What do we make of Henry Luce? One thing we make is the terrible old man of the China Lobby, Madame Chiang's dupe, the patron of Whittaker Chambers, the enabler of McCarthyism. Or you could dig down, notice the Wikipedia article's provocative language in describing Luce's "lifelong partnership" with Briton Haddon. Suddenly one imagines a gay demimonde around Luce, Chambers and Alger Hiss that puts the whole McCarthy era in a framework of an intimacy that dares not declare itself, sordid only in its secrecy, infinitely less consequential than ever supposed. (And how did William F. Buckley go on through the forty years in which his wife appears to have been an invalid and shut in. Once we start inferring and implying there is no end!) 

Or I could talk about politics: about China, and about Chiang's Taiwan, advancing so improbably (at least by comparison with America's Latin American clients) into First World status. Surely that is a vital part of the story of 194Q! If I did, I would talk about family politics, too. Luce, like my maternal grandfather, was born to Presbyterian missionary parents active in China. Luce, however, was born in Penglai, Shandong, my grandfather in England, while his mother was on leave from Xiamen, Fujien. The doctor of Vernon, British Columbia, was thus linked to Xiamen in Fujien the remote, pirate-beset land, far beyond difficult mountains, poor and sea-girt, which produced Koxinga, last Ming loyalist and the conqueror who colonised Taiwan with Hokkien speakers. Shandong, in contrast, plays a central role in China's earliest history. The state of Lu in Shandong is the birthplace of Confucius, and the old implication was that he was born near one of the early capitals of the Shang dynasty. Shandong is older, and more purely Chinese, than even the heartland of the later Shang, never mind of the  latter-day Zhou dynasty that was declining away in Confucius' day, But, that Shandong is on the lower reaches of the Yellow River, where "China's Sorrow" curls like a snake against the mountains of peninsular Shandong, uncertain whether to lunge to the sea to the north or the south of the peninsula. Those mountains, in Confucius' time, were inhabited by barbarians, and so there you have Penglai, close, but not too close, perhaps not close enough, to the heart of the Chinese state. In the end, Luce's friends evacuated to Taiwan and imposed a north Chinese, Mandarin-speaking superstructureon the Fujianese, and the aboriginals before them. So, also, my Grandfather became a Marxist, where Luce was a Republican, and engaged in screaming rows with his mother China that disturbed family harmony and passed into legend.

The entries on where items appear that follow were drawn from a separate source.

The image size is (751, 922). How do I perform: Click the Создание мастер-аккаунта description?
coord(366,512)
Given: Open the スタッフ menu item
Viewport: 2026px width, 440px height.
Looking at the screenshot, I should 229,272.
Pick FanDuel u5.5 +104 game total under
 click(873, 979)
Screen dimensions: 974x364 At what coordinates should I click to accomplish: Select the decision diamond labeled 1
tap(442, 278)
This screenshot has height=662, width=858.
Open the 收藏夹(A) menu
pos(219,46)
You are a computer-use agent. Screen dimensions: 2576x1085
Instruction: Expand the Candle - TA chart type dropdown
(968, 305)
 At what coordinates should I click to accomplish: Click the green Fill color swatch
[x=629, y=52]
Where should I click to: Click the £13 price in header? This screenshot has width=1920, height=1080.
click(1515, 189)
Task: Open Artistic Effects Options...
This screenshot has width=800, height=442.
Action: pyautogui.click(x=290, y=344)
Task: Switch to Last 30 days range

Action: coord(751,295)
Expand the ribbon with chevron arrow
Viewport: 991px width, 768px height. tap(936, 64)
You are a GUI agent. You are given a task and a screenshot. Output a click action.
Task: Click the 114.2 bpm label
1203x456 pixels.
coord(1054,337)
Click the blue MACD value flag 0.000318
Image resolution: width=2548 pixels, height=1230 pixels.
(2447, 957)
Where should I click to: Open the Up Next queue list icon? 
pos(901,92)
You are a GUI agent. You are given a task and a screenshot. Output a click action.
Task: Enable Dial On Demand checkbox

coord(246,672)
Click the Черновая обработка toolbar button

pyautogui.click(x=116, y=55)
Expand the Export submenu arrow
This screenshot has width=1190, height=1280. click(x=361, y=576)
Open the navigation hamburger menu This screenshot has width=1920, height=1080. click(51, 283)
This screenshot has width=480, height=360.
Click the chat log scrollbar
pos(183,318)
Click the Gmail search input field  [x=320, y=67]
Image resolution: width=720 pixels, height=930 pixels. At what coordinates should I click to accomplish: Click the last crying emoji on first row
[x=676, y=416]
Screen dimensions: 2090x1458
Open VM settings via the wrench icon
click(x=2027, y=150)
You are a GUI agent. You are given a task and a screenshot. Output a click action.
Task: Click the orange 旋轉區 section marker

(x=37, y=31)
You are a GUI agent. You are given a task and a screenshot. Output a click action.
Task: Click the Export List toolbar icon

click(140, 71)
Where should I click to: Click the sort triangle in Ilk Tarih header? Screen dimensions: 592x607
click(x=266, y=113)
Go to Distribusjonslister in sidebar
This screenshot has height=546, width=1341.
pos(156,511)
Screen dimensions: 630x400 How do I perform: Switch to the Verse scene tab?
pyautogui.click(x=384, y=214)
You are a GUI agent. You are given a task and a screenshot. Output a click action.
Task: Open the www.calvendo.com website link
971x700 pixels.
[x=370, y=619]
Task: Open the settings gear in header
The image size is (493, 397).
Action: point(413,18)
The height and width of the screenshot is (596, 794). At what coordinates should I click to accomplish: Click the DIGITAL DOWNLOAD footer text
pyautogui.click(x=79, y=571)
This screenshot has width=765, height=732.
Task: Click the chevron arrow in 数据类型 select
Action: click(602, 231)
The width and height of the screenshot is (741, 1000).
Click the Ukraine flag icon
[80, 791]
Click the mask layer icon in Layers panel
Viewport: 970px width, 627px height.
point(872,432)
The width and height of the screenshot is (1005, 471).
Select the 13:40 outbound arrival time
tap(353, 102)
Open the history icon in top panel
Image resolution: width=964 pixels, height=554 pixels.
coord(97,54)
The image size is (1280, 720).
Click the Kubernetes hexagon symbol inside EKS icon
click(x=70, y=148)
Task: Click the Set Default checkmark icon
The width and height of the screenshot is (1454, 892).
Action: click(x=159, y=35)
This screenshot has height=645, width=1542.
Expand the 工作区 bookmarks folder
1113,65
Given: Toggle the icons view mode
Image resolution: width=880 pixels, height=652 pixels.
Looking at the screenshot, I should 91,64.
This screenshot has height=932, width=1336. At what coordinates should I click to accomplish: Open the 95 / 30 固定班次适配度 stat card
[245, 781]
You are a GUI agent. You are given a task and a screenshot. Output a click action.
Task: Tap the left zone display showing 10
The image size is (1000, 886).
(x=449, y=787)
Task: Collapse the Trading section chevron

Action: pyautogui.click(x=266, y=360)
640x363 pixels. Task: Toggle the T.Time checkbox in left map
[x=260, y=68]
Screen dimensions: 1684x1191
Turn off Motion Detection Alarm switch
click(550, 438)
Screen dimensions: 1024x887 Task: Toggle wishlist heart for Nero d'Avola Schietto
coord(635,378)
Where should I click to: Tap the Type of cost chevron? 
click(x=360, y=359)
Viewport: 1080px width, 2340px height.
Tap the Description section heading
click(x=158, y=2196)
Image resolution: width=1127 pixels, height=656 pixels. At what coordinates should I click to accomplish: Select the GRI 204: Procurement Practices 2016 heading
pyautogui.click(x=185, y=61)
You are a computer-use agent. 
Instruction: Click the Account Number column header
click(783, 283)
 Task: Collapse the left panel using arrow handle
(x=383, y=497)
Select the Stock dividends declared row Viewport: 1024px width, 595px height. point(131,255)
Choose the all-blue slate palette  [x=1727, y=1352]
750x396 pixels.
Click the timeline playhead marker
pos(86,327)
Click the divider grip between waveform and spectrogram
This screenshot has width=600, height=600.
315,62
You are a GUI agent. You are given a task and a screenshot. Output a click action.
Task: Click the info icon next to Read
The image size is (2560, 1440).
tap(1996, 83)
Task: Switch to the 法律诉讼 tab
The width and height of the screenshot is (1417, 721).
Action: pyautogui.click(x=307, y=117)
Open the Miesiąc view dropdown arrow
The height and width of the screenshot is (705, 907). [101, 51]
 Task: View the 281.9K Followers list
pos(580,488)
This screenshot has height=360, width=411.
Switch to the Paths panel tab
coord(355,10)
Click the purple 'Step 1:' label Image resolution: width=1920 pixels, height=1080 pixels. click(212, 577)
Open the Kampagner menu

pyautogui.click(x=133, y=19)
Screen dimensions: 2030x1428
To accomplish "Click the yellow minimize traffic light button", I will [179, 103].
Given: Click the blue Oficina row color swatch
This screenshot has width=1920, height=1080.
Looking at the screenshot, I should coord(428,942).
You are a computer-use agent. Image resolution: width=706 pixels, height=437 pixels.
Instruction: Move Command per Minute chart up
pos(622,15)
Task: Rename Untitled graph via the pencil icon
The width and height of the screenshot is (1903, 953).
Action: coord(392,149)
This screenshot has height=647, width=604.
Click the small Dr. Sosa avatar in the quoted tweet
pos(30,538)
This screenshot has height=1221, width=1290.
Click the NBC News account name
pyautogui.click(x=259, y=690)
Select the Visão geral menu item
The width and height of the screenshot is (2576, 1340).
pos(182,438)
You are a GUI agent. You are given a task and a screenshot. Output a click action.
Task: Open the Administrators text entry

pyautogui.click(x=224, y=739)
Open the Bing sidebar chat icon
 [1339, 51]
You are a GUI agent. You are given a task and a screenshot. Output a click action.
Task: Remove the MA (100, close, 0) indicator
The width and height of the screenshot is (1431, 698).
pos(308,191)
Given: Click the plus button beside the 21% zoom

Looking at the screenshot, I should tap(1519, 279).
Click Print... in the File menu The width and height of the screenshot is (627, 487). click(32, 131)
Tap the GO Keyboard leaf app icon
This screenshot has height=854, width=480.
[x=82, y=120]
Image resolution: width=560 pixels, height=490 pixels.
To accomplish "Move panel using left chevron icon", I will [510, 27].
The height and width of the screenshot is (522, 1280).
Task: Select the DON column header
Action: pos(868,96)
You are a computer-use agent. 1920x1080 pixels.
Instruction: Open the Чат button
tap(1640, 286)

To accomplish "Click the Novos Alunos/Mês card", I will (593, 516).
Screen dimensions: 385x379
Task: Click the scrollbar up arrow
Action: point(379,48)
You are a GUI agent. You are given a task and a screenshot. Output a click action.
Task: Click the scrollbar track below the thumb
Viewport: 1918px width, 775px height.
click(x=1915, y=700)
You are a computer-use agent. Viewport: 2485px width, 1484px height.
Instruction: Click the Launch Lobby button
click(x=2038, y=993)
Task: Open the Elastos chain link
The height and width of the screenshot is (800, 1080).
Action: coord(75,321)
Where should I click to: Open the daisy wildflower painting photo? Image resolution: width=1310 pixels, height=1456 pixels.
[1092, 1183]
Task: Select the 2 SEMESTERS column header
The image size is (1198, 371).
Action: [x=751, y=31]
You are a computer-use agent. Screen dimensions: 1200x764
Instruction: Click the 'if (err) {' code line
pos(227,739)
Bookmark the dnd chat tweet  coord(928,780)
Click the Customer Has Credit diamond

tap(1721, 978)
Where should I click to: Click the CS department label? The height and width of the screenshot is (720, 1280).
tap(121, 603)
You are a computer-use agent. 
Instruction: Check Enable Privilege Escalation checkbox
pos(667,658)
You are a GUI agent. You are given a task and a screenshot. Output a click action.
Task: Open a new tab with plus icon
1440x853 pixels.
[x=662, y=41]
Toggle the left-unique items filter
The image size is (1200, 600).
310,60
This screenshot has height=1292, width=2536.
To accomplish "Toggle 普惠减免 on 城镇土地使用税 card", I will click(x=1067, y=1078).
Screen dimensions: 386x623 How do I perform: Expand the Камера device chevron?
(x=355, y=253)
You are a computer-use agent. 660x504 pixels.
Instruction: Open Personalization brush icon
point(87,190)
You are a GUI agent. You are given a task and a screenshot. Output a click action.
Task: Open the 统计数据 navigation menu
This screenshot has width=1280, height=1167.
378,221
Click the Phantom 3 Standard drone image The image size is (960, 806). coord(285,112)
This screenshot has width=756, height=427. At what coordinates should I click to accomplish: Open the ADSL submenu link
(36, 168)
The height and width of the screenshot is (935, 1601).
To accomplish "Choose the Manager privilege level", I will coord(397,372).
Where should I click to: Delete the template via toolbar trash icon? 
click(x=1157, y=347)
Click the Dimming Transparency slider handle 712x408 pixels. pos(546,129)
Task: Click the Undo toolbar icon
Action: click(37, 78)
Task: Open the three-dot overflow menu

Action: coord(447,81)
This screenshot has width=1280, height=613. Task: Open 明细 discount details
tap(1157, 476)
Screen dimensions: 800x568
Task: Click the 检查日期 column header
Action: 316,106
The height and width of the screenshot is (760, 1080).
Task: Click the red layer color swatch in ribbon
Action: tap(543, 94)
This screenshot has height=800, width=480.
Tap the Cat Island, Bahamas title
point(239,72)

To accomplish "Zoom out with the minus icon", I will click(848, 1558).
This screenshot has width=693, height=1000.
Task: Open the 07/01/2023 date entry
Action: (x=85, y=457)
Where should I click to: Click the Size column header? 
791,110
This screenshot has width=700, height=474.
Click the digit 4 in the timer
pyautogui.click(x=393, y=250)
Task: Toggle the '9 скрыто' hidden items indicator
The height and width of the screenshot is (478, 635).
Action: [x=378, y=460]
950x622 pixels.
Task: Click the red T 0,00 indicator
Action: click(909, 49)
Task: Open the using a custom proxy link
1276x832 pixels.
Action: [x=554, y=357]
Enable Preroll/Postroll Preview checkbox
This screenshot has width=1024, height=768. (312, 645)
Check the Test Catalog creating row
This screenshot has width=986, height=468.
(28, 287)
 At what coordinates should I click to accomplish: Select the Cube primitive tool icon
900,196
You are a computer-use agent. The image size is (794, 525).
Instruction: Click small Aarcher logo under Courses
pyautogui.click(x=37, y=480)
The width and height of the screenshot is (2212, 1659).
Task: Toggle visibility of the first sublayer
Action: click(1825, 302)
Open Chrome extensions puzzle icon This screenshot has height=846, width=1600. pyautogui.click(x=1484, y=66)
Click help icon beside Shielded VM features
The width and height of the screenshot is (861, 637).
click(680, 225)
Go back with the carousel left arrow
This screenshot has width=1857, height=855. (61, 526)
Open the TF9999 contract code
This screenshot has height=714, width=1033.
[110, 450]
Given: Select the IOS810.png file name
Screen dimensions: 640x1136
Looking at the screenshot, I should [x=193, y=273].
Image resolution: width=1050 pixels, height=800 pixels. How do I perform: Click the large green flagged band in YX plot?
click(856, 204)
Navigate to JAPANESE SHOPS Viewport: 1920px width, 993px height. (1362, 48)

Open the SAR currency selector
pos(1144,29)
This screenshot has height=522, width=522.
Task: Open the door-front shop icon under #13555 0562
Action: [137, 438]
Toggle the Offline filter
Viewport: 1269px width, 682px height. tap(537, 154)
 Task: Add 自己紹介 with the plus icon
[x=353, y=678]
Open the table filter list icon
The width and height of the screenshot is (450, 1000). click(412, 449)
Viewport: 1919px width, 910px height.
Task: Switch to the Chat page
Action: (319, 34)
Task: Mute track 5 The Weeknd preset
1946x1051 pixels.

That's my way of trying to imagine Luce as an insider-outsider-insider, enacting terrible politics out of an alienation he could never acknowledge, because now I am going to talk about Fortue as optimistic and progressive, a voice that deserves revival.  Fortune said that there would not be a depression after the war, that there would not be unemployment and misery, and against the doubters, conjured up a near-future postwar year of full prosperity, a year of televisions and deep freezes, Minute Maid in the fridge and Eggos in the toaster. As it turns out, Fortune was more than right. America had not one, but thirty, more or less, years of "Q." I leave it to economists to explain this, and social critics to unpack its various dark sides. The world is richer than even Luce's Fortune imagined it would be in late 1943, certainly richer than good Communists thought it would be when they argued with their mother's in the Okanagan gloaming of the mid-1950s. Who, again, would have thought that Chiang, of all people, would make Taiwan, of all places, work?